___ Provided entries

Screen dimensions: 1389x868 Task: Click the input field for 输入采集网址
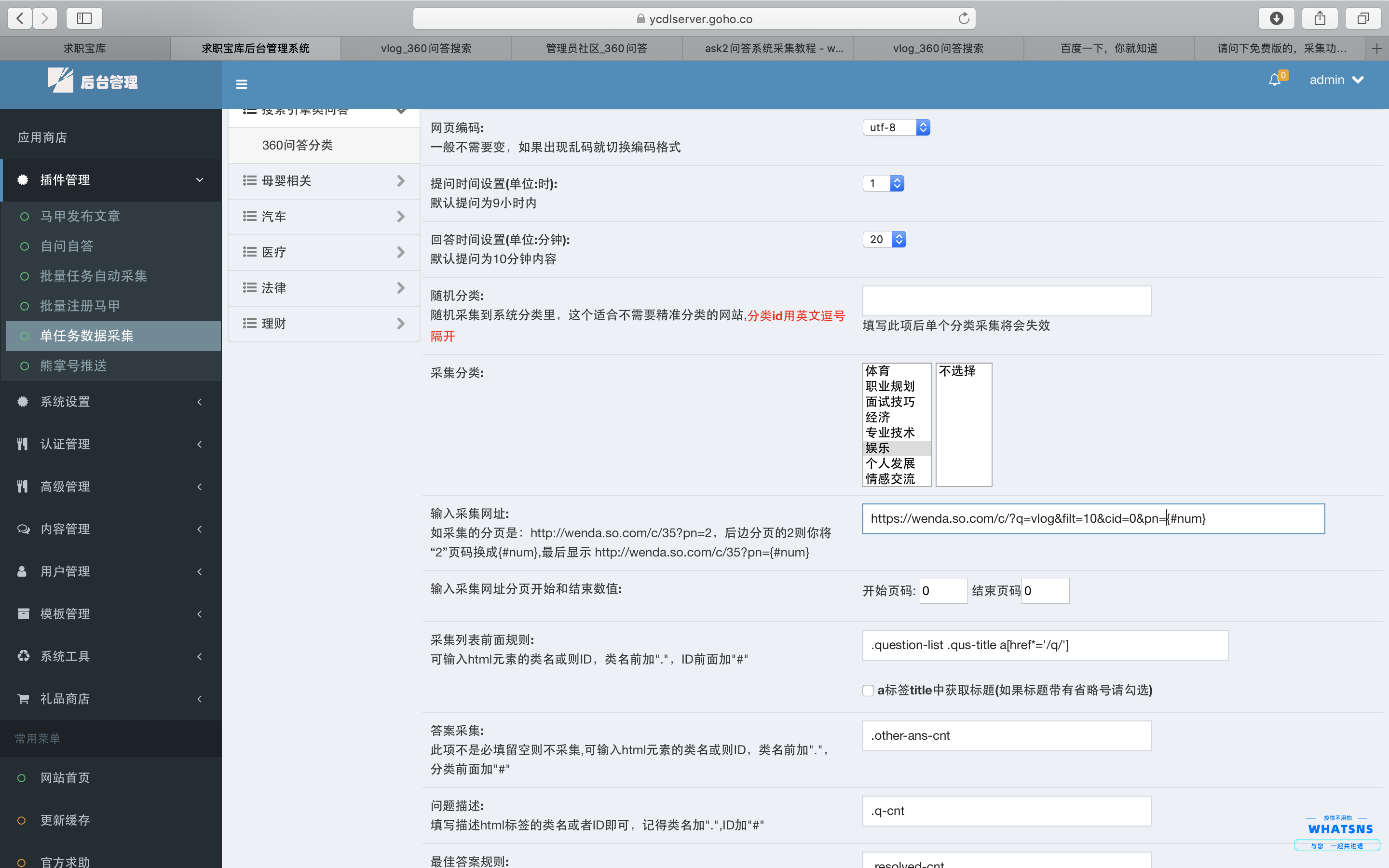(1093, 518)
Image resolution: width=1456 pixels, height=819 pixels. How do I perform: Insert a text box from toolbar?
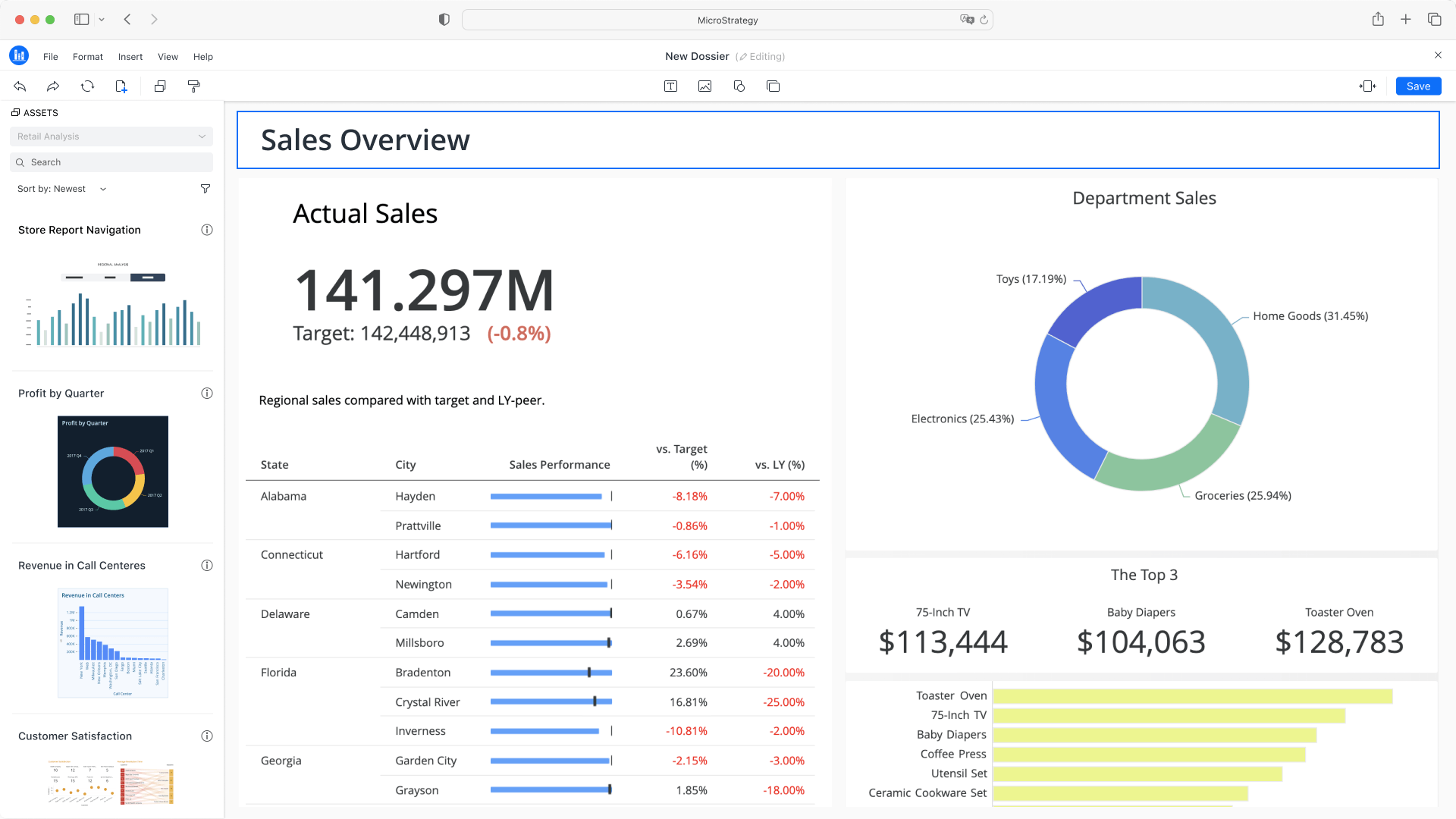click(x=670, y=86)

______
___ Provided entries

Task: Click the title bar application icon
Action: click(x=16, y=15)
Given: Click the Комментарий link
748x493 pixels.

______

● **Request**
Copy out verbatim the lines starting with the one containing "Task: Click the title bar application icon" and ending with the one containing "748x493 pixels.", both included.

● **Exercise response**
Task: Click the title bar application icon
Action: click(x=16, y=15)
Given: Click the Комментарий link
748x493 pixels.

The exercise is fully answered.